>> START Given information
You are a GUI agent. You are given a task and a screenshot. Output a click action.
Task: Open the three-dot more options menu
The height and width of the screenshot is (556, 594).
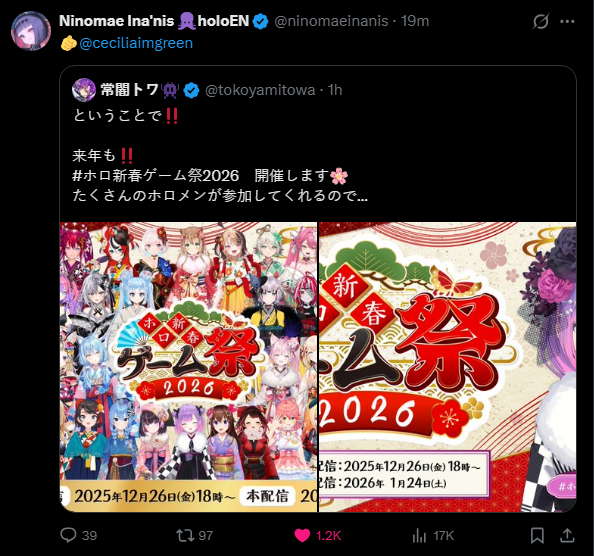pos(567,22)
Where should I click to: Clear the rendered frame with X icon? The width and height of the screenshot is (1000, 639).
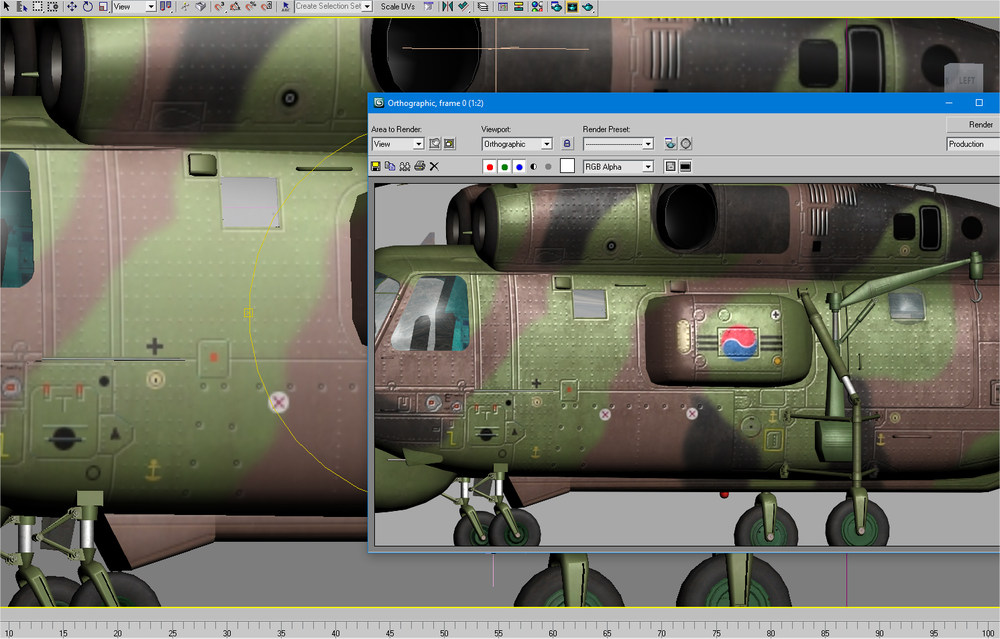point(434,166)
>> END Given information
-- Given task --
Write out the rows above again, switching "screenshot" for "image" everywhere it appears and changing nothing else. Leave the pictures out.

-- Answer --
You are a GUI agent. You are given a task and a image. Output a click action.
Task: Open the three-dot more options menu
The height and width of the image is (556, 594).
pos(567,22)
Where should I click to: Clear the rendered frame with X icon? The width and height of the image is (1000, 639).
point(434,166)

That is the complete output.